We can watch sports on TV, whether at home or at a bar, with the sound on or off; we can listen to a play-by-play on the radio, never catching a glimpse of the game; we can watch at the ballpark, eyes on the field, ears on the announcer; or we can be at the ballpark, listening to the radio play-by-play and keeping our eyes not on the field but on the Jumbotron. Sound and visuals are separable, and immersion with rapt attention to all facets isn't required in order to get a full experience.
Theater doesn't work that way, not even when we fall in love with a musical by listening to the cast recording before we ever see it live.

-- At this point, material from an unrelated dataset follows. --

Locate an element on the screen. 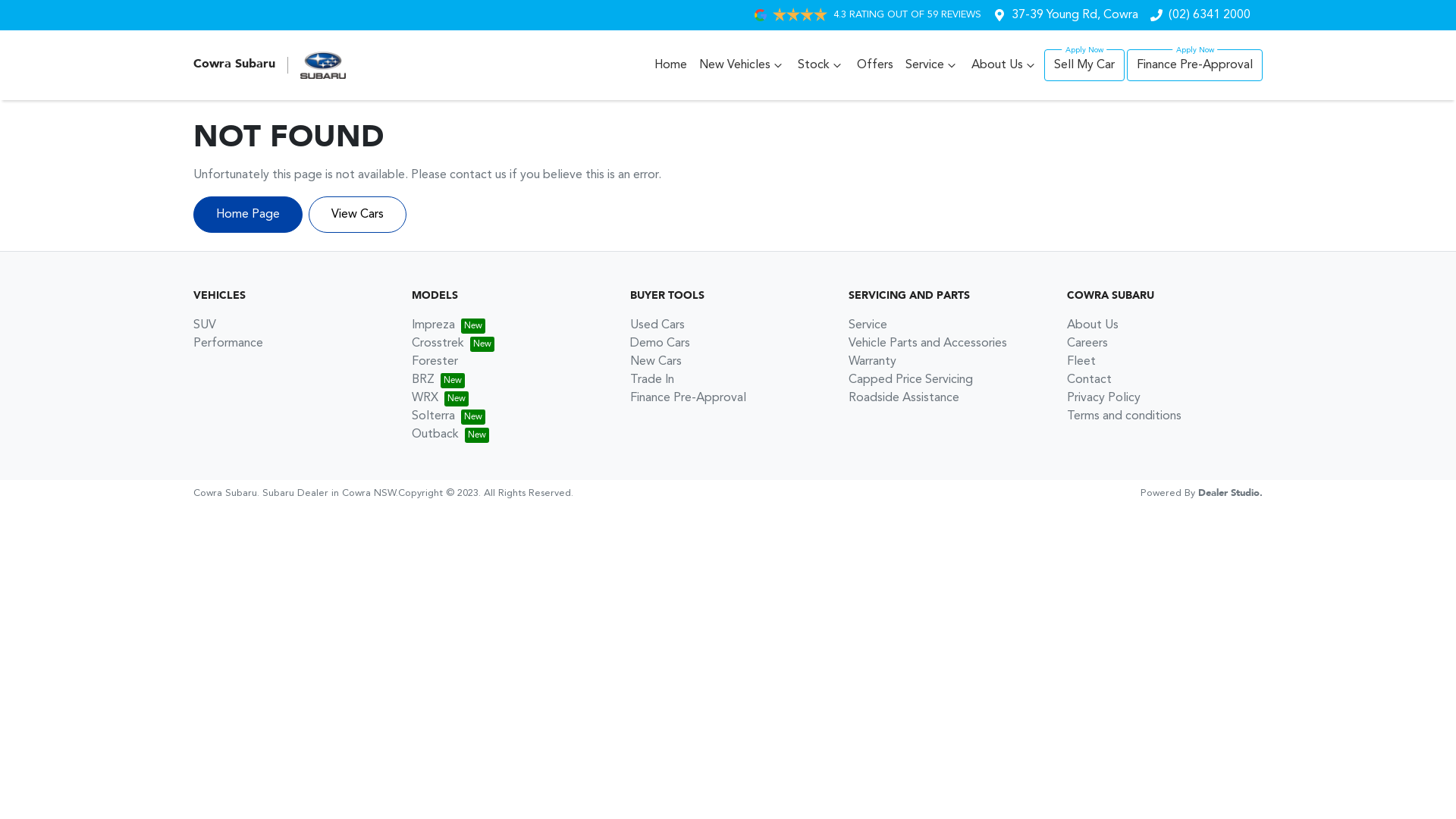  'SUV' is located at coordinates (203, 324).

When someone's gone to a play, we don't ask her afterward, "Who won? What was the score?" We ask, "How was it?" In order for her to know the answer to that, attention must be paid. And it's a kind of attention that demands more effort of the audience than passive forms of entertainment like movies, TV or sports. It's a cliché of theater to say that actors get energy from the audience, but they do, and you can feel it in a performance. An audience focused on a glowing screen isn't going to hear that line land, isn't going to see the fluid movement of an actor's body, isn't going to register an eloquent shift in the lighting. The performance will be lost on them and, with their concentration elsewhere, something will be lost from the performance.
Most theater is text-based, and understanding the words is paramount. That's true even in musical theater, hordes of foreign tourists on Broadway notwithstanding. In opera, the music takes precedence; in musical theater, as in drama, enunciation is key. But even the most talented multitaskers among us will not be able to take in that language if they're reading and writing text messages during the show. Likewise, the sounds and silences that are built into the experience of movement-based theater will be nothing but background to them.

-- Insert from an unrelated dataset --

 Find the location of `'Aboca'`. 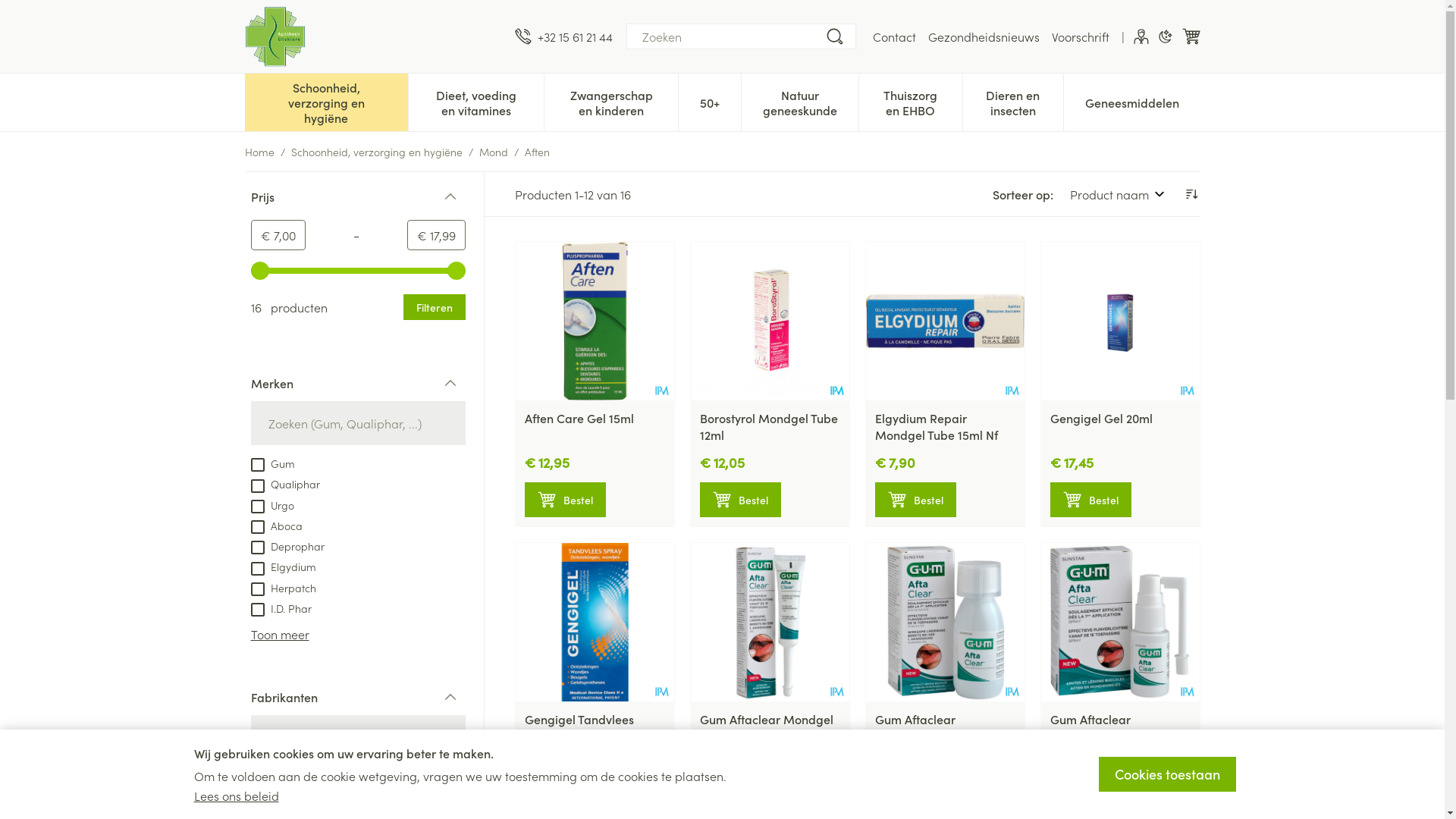

'Aboca' is located at coordinates (276, 523).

Not all of this applies, of course, at outdoor theater, where the expectations and behaviors of audiences and artists are not what they are indoors. In the most casual outdoor settings -- the picnic-in-the-park setup, or street theater -- it's perfectly okay to talk, eat, cough and move around. Extraneous noise, whether from a barking dog or an ambulance, is part of the deal.
But cacophony isn't always what we want, or what best serves a play, and there's nothing precious about insisting that an audience be fully present at a performance.
Part of what I find interesting about the stageFARM's godsend of a pre-show announcement is that the company, whose slogan is "We make plays for play-haters," aims itself squarely at "a generation weaned on the immediacy of MySpace and YouTUBE" [sic] and alienated by theater's "cost, pretense, and elitism." If the stageFARM doesn't believe it's necessary to open the texting gates in order to engage its target audience of young people new to theatergoing, why should anyone else? It's not as if the company is enforcing local law by putting the kibosh on texting. While New York City bans the use of cell phones during performances, that 2003 law is limited to making or receiving calls, not texts. The stageFARM has gone a step beyond what's required to actively teach theater etiquette to people who can't be expected to know it.
I understand my friend's delight at discovering that kids were texting each other about the show during a performance. Any youthful excitement about the theater is encouraging. It's the kids' timing that was off, which is what made what they were doing rude. It's entirely possible that they ruined the experience of other first-timers by distracting them from what was going on onstage, and they may have harmed the experience of loyal patrons, too. Whatever they had to say to each other, they could have said later -- at intermission or after the show, in person or via text.
Theater, like so many industries, tends to be a little bit desperate to attract young people, but it needs to be careful about how it does that. It's not helpful to alienate the rest of the audience in order to give free rein to the rude people, even if some of them are young.